> [DOCUMENT SEGMENT]
____

Every week, we shine a spotlight on the best small brands we think are worth shouting about. We love our great British high street, but there are so many fantastic independent brands out there making clothes, accessories, homeware and more from a place of passion and love and we need to support them – now more than ever.
From fashion and beauty to homeware, accessories and food, we bring you the best small businesses you need on your radar. This week, we chat with Sasha Compton, artist and designer who specialises in ceramics and prints.
How did your brand come to life?
I’ve always wanted to be an artist for as long as I can remember. I went to Central St. Martins (where I specialised in Illustration) and then Chelsea College of Art (where I studied Graphics). After seven years focussing on graphics, I realised I really missed the physicality of creating with my hands. I finally built up the courage to make my passion my career – I saved up and made a business plan to ease in focussing on my art full-time.
I was in a bit of a bubble of my own in 2021. Although there were challenges (Covid related), I had the best time creating. I think Covid helped in some ways too; more time to create, more focus online and an amazing network of people and small businesses supporting one another.
I recently moved from Amsterdam, where I lived for 4 years, back to London to start a new chapter. I love creating in my colourful little London studio, it’s a dream come true.
What three words describe your brand?
Joyful, expressive and experimental (wobbly would be my fourth…).
Who is your work for?
In today’s world, there is so much pressure to be perfect. My work is all about embracing the differences. My art is for anyone who appreciates imperfections and colour. I hope to add a splash of colour and bring joy into people’s homes.
Tell me about your design and making process.
I write things down, take lots of photos the whole time and note down any ideas in my sketchbook. It means that I can track my inspiration and I can sleep on ideas, looking at them with fresh eyes. I’ll then try out different mediums to express the message and create lots of versions until it feels right. Some of my art works on the first attempt and sometimes it takes a fair few to get it right.
What does a typical work day look like for you?
I tend to go on a run first thing in the morning, if I’m lucky I’ll catch the sunrise in the reflection of the Thames (I live in East London so love running near the Docklands). This time at the beginning of the day is so important to me, to get my creative thoughts flowing. Afterwards, I’ll tend to do some admin and emails with a good coffee (and my cute cat, Mochi).
Once admin is out the way, I’ll cycle to my studio in Lambeth. As a mixed-media artist I always have a few projects on the go. I’ll continue with whatever I’m currently working on – painting, glazing pots or printing on my press. I pack and post orders and collect art from the printers and framers at the end of the week.
It helps me to put my ‘business cap’ on and do admin at home or in a cafe, then I keep my studio as my creative nest for exploring avenues and expressing what I have bottled up in my head. Most of my ideas come to me when I’m outside amongst nature so if I ever have a creative block I step outside.

____

> [SUPPLIED INFORMATION]
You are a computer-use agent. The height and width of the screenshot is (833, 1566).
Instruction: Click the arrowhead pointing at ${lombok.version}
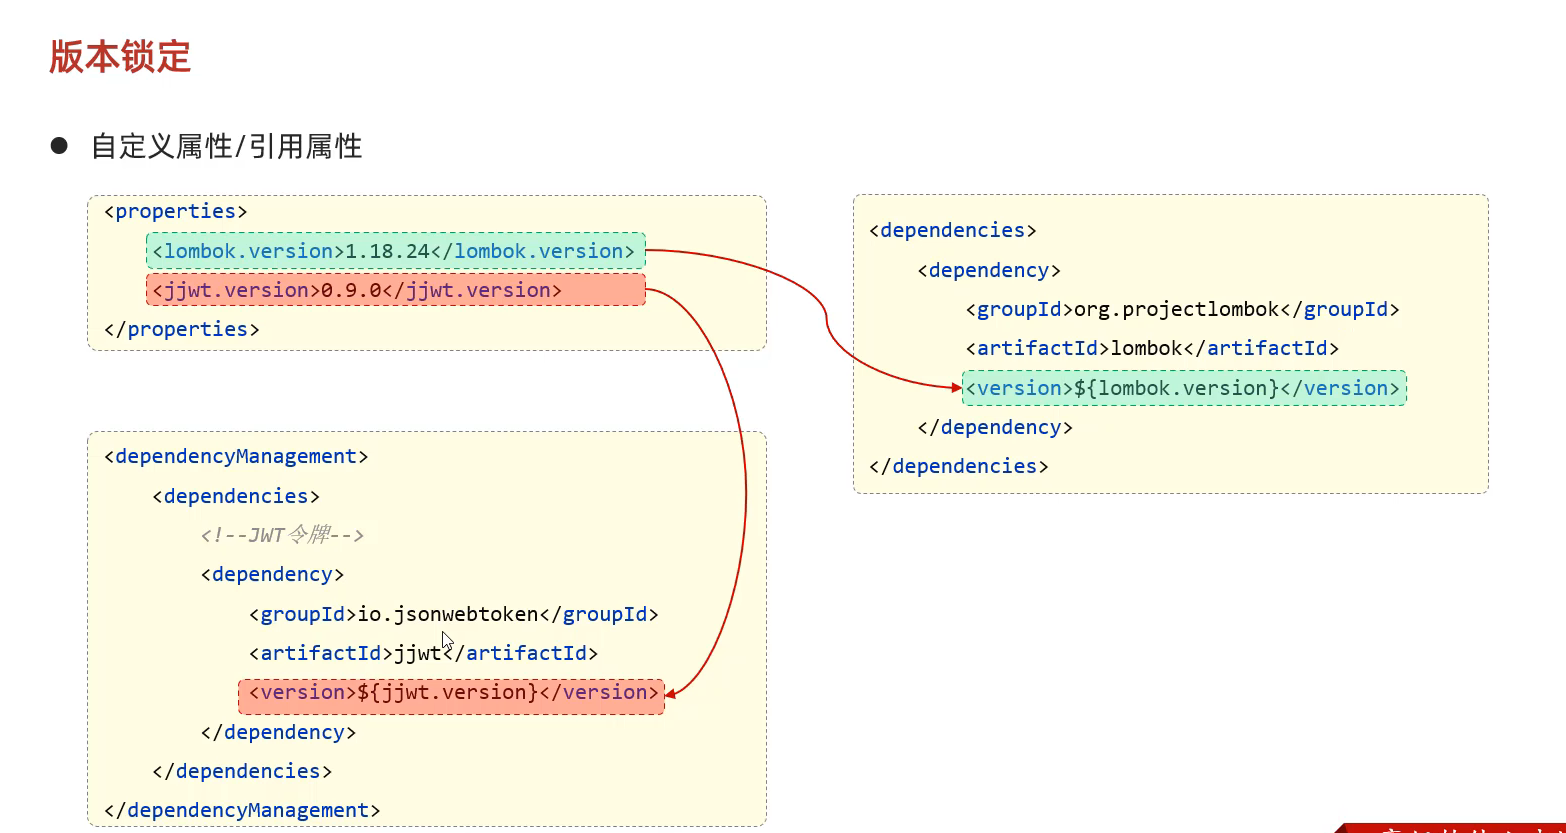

____

> [WHAT NEEDS TO BE DONE] Reproduce word for word the part of the Sasha Compton interview that opens with the words containing "In today’s world, there" and closes with "get it right.".

> [EXPECTED ANSWER]
In today’s world, there is so much pressure to be perfect. My work is all about embracing the differences. My art is for anyone who appreciates imperfections and colour. I hope to add a splash of colour and bring joy into people’s homes.
Tell me about your design and making process.
I write things down, take lots of photos the whole time and note down any ideas in my sketchbook. It means that I can track my inspiration and I can sleep on ideas, looking at them with fresh eyes. I’ll then try out different mediums to express the message and create lots of versions until it feels right. Some of my art works on the first attempt and sometimes it takes a fair few to get it right.